Bob Dylan on the Rolling Thunder Revue tour by Ken Regan, via Netflix

This week, fourteen years after No Direction Home: Bob Dylan, Martin Scorsese’s outstanding 2005 documentary tracking the emergence of an electric poet from the tiny, wiry frame of folk singer Robert Allen Zimmerman, Rolling Thunder Revue: A Bob Dylan Story by Martin Scorsese arrives courtesy of Netflix in a few select theaters and in millions of homes around the world. Fourteen years seems about right. The chronology of No Direction Home may end abruptly in 1966 with the sudden blackout of the motorcycle accident that interrupted Dylan’s most ferociously creative period (the one-two punch of Bringing It All Back Home and Highway 61 Revisited in 1965, immediately followed by Blonde on Blonde in 1966), and Rolling Thunder may fire up just a few years later, but culturally, eons had come and gone.
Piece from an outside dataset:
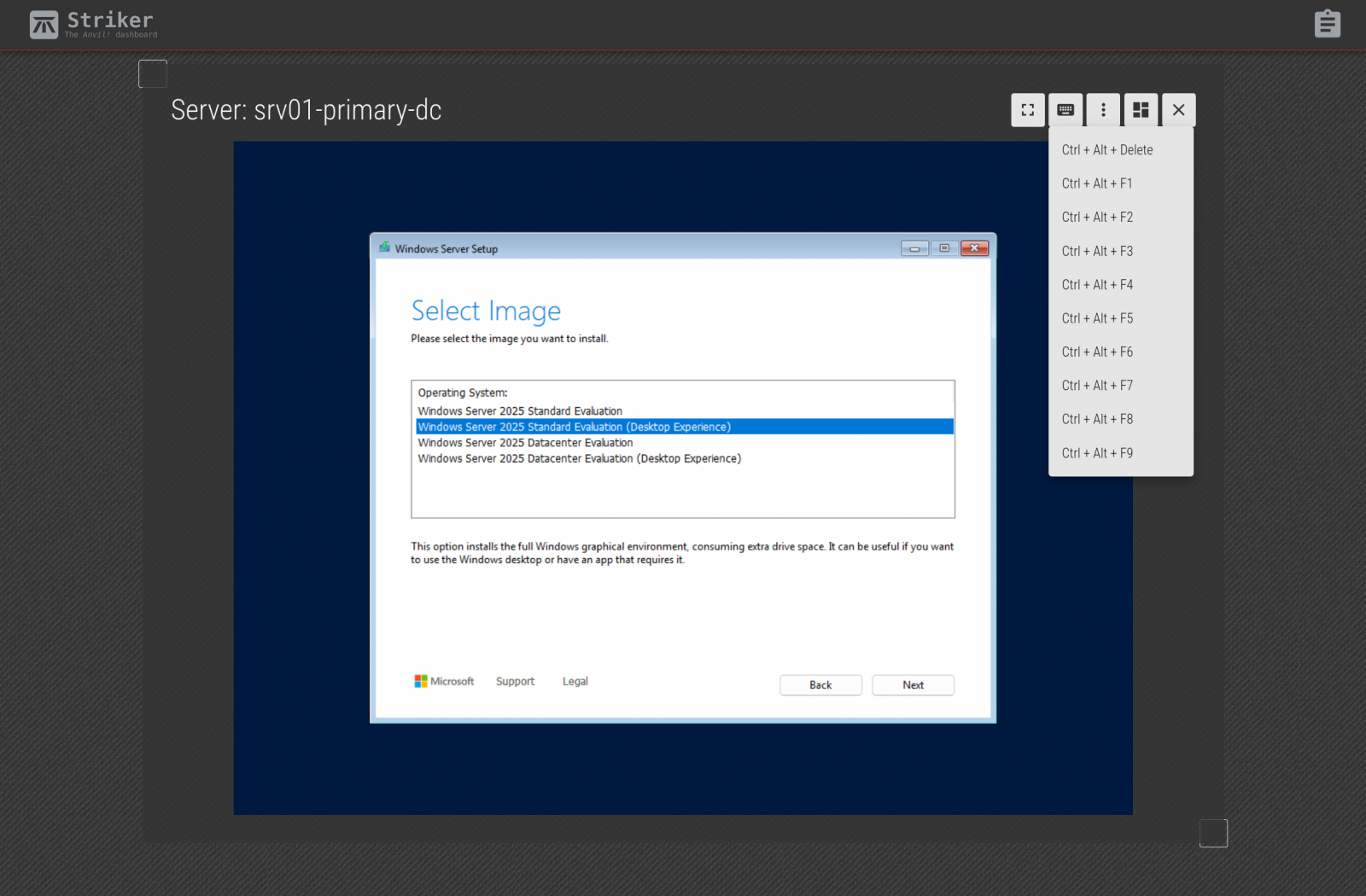This screenshot has width=1366, height=896.
Task: Close the srv01-primary-dc console view
Action: pos(1178,110)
While the sixties raged, Dylan was convalescing. The protest of John Wesley Harding (1967) was gentle, his voice all but humbled. Following a radio-friendly foray into country with Nashville Skyline (1969) and a beautiful but oddly domesticated diary of family life, New Morning (1970), Dylan appeared as the inscrutable but kind of cute Alias in Sam Peckinpah’s 1973 revisionist western, Pat Garrett and Billy the Kid. Planet Waves (1974) was pitched as a comeback, but the true return of the master of his domain came a year later with Blood on the Tracks.

That album sent Dylan and the Band on a tour of arenas typical of the bloated rock scene of the 1970s, and Dylan hated it. He decided to strip it all down, reunite with what the New York TimesJon Pareles calls his “early 1960s mentors and peers”—Joan Baez, Ramblin’ Jack Elliott, Bob Neuwirth, Allen Ginsberg—and, taking inspiration from carnivals and circuses, he set out with his ragtag band in a Winnebago on an uncharted and all but unannounced tour of northeastern nooks and crannies.

As Pareles puts it, the Rolling Thunder Revue was “precisely a manifestation of its era.” The mid-1970s were “unkempt, hairy, hedonistic, improvisational, analog, inefficient—anything but neatly calculated and Instagram-ready. Post-psychedelic and pre-AIDS, they were a continuation of the idealistic, natural 1960s, yet they were also an immediate precursor to the polymorphous, synthetic, role-playing disco era.” When Dylan smeared on a mask of white greasepaint, Baez & Co. followed suit, and as Pareles observes, they looked “like folkies testing glam rock.”